Citizens Advice Application for Permission to Intervene in Energy Licence Modification Appeals 2021

Citizens Advice Application for Permission to Intervene in Energy Licence Modification Appeals 2021 724 KB

Allowing these appeals would grant the appealing network companies significant additional revenue, to be funded by consumers, without any related improvement in service or investment. We do not believe that this is justified. We do not accept companies’ claims that Ofgem did not follow due process; that Ofgem has limited scope to use its judgement in applying the Capital Asset Pricing Model (“CAPM”) model (for determining the companies’ allowed returns), or that the Final Determinations will materially impact the companies’ financeability. Thus, we present a case that the appeals are not in the best interests of either current or future consumers. 
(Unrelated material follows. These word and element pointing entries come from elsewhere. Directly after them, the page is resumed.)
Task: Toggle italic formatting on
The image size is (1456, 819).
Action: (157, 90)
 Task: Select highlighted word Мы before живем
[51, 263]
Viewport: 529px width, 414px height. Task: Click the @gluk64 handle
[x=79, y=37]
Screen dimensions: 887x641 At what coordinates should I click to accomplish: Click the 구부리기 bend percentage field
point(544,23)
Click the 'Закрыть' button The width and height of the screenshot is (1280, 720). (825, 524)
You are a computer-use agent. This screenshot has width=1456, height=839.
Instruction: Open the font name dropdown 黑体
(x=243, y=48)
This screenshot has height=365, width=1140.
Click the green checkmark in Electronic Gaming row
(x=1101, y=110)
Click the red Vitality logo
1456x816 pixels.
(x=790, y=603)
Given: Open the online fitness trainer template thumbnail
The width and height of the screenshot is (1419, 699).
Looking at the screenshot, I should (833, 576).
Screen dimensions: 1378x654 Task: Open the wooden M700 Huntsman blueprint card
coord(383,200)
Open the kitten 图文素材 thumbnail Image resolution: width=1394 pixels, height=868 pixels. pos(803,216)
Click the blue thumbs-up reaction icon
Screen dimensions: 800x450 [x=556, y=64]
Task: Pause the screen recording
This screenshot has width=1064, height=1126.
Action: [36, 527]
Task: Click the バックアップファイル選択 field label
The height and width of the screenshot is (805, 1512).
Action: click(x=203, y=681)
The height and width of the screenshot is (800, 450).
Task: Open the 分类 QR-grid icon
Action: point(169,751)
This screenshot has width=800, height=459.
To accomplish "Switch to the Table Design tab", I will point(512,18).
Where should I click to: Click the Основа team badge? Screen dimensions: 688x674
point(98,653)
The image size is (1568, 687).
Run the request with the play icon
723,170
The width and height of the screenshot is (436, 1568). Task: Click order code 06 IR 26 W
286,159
UK regulated networks companies have generally and consistently enjoyed high returns through regulatory settlements that have proved too generous. This now needs to be addressed and, although we believe Ofgem could have gone further, RIIO-2 represents a step change in the right direction. It would not be in consumers’ interests if Ofgem’s approach was undermined by these appeals.

We focus our response on the evidence for a lower Cost of Equity, including the importance of addressing structural outperformance by making a downwards adjustment to the Cost of Equity (the Outperformance Wedge). We also make limited comments on the Cost of Debt. These issues are important both for these appeals and for setting appropriate expectations for future price controls.

We consider that the structural outperformance, as seen in previous price controls, and the revealed investor acceptability of reduced Cost of Capital are evidence that the implementation of the CAPM model in the energy sector has structurally favoured investors over consumers. The evidence suggests that the econometric components of the model to calculate the Cost of Equity do not properly reflect the risks associated with the price controls, thereby overstating non-diversifiable risk and so fair costs of financeability. 

We will outline the important consumer context for the RIIO-2 determination and explain how overestimation of the Cost of Capital and associated continued structural outperformance risks consumer detriment in multiple ways. 

Accepting these appeals and unduly rewarding networks is a high risk approach for consumers in the current UK economic context. We are particularly concerned about the impact on affordability by any undue increase in prices - at a time where evidence is growing that affordability is worsening - as well as the potential detrimental impact on Net Zero delivery by the energy industry.